CEO Bob Swan spent nearly an hour via the conference call elucidating the tough choices the company has made: "Our 7nm chips will be delayed for at least another six months, so we need to develop a 'contingency plan' to outsource some of our high-end chip manufacturing. "

*Pic resource:huxiu.com

The day after Intel announced that it would outsource chip manufacturing to TSMC, Intel shares plunged nearly 18%.

Nevertheless, in terms of sales, Intel still holds the "world's largest semiconductor manufacturers" throne.
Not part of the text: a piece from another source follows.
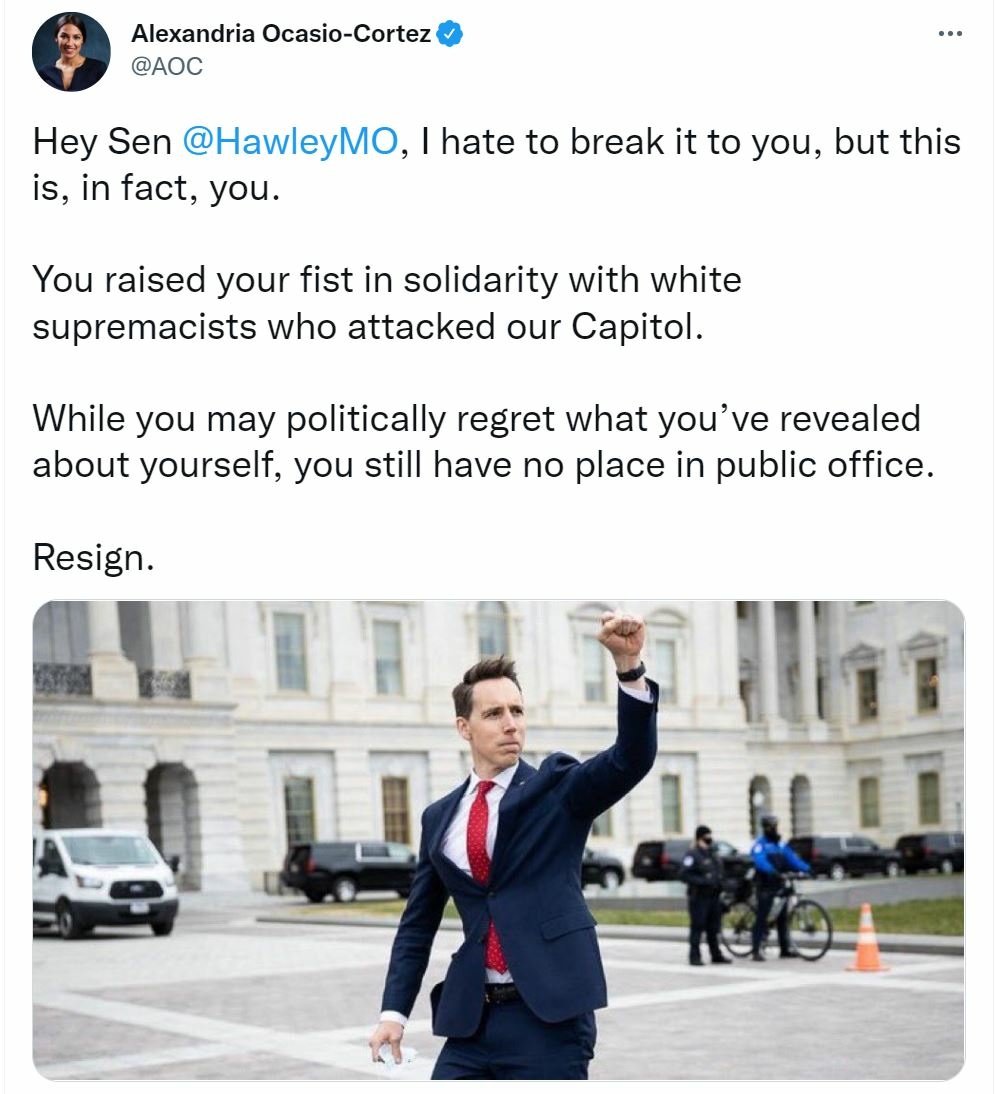Viewport: 995px width, 1094px height.
Task: Open the three-dot more options menu
Action: [x=950, y=33]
Its semiconductor products in the first half of sales of 38.951 billion U.S. dollars, compared with the first half of last year's 32.038 billion U.S. dollars, an increase of 22%. On August 12, IC Insights announced 2020 first half of the world's top ten semiconductor (IC and OSD optoelectronics, sensors and discrete devices) sales ranking, Intel still ranked first.
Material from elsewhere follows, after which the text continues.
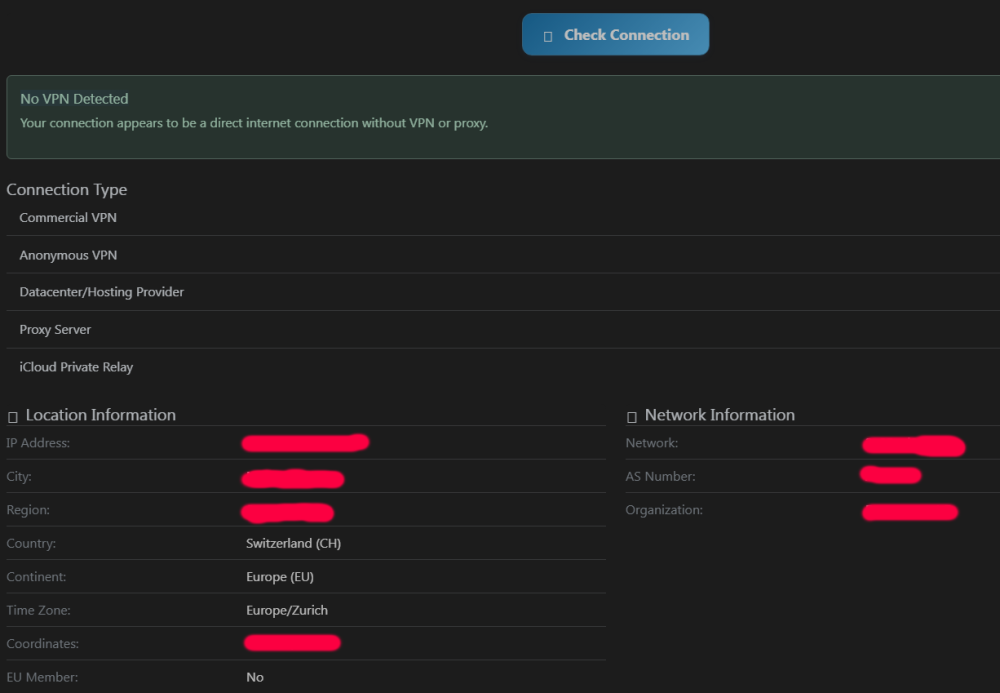The width and height of the screenshot is (1000, 693).
Task: Click the iCloud Private Relay row
Action: [76, 368]
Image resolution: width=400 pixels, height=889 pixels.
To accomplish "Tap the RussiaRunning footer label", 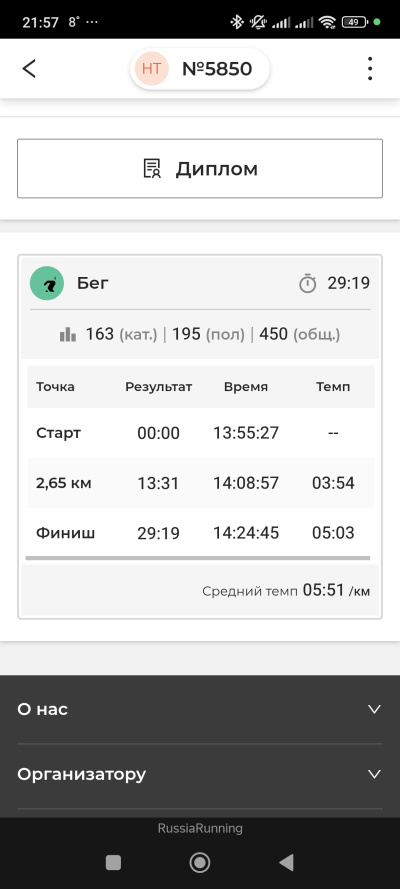I will point(200,828).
But if it did not miss this "golden age" of technological change, Intel's global business level and scale can reach a whole new level.

Perhaps Intel "bet" on the wrong technology choice three years ago.

*Pic resource:unsplash

In order to bypass EUV, which was difficult to master at the time, Intel adopted the latest process, self-calibrating quadruple graphics (SAQP). However, almost all attempts related to this technology were unsuccessful, posing a significant risk to Intel's development. On the contrary, TSMC, which continues to work on improving the EUV technology, has made a major technological breakthrough in 2019.

*Pic resource:unsplash

The detour Intel had planned to launch 7nm chips in 2021 is now expected to be delayed by more than a year. By contrast, Intel’s old rival in the PC market, AMD, announced back in 2019 that the fourth-generation 5nm processors for the Zen architecture, which TSMC is founding, would be available in 2021.

XNode Insight

From Huawei to Xiaomi, we can see that hard-core innovation is full of challenges and risks. To be able to survive on this road is already a minority. To bring the world a breakthrough is even more rare. But this does not hinder the pioneers of chip technology as high risk is often accompanied by high returns.

Different from application scenario innovation and business model innovation, the innovation around hardcore technology (chips, energy, aerospace, medicine...) generally suffers from high investment, long lead times, high uncertainty and other factors that discourage the average innovative entrepreneur. Particularly in China, the huge consumer market and the potential for market segmentation make innovation in application scenarios and business models a shortcut to success for many innovative startups in the short term.

What's next in the race of the future of chip design? We're curious to see as well.